What started as a simple transaction—buying collagen for soft-tissue engineering research—is now a commercially viable license for Rutgers and the School of Engineering. Since 2011, biomedical engineering doctoral candidate, Kathryn Drzewiecki, under the guidance of professor David Shreiber, has been researching and developing collagen modifications to expand its use in medicine.

Collagen scaffolds were one of the first FDA-approved biomaterials for use in wound care. However, the properties of collagen scaffolds are very difficult to control, limiting its medical use. The Shreiber group developed a method to couple methacrylic acid to collagen, yielding collagen methacrylamide, or CMA. CMA can be “crosslinked” using light and yielding control over the biological and mechanical properties of the collagen-based material.

Producing CMA is a difficult, weeklong process.
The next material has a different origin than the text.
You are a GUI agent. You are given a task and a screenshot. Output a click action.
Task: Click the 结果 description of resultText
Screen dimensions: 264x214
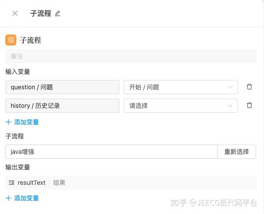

According to Drzewiecki, if CMA were mass produced, more labs could use the material to conduct beneficial research—a prospect that gave her the idea of approaching Advanced Biomatrix, one of the companies from which she purchased collagen, to license the process developed by Rutgers.

“Our goals are very similar, so we should work together,” she thought. The company agreed, and they will begin selling quality-controlled CMA, now called Photocol, beginning later this year.

According to Shreiber, commercially licensing this manufacturing process benefits Rutgers financially and contributes to further research and scientific advancements.

“We are working on identifying clinical uses for CMA,” Shreiber said. “But if someone else, based on their research with CMA, develops a use for it in patients, they have to come back to Rutgers to license the material.”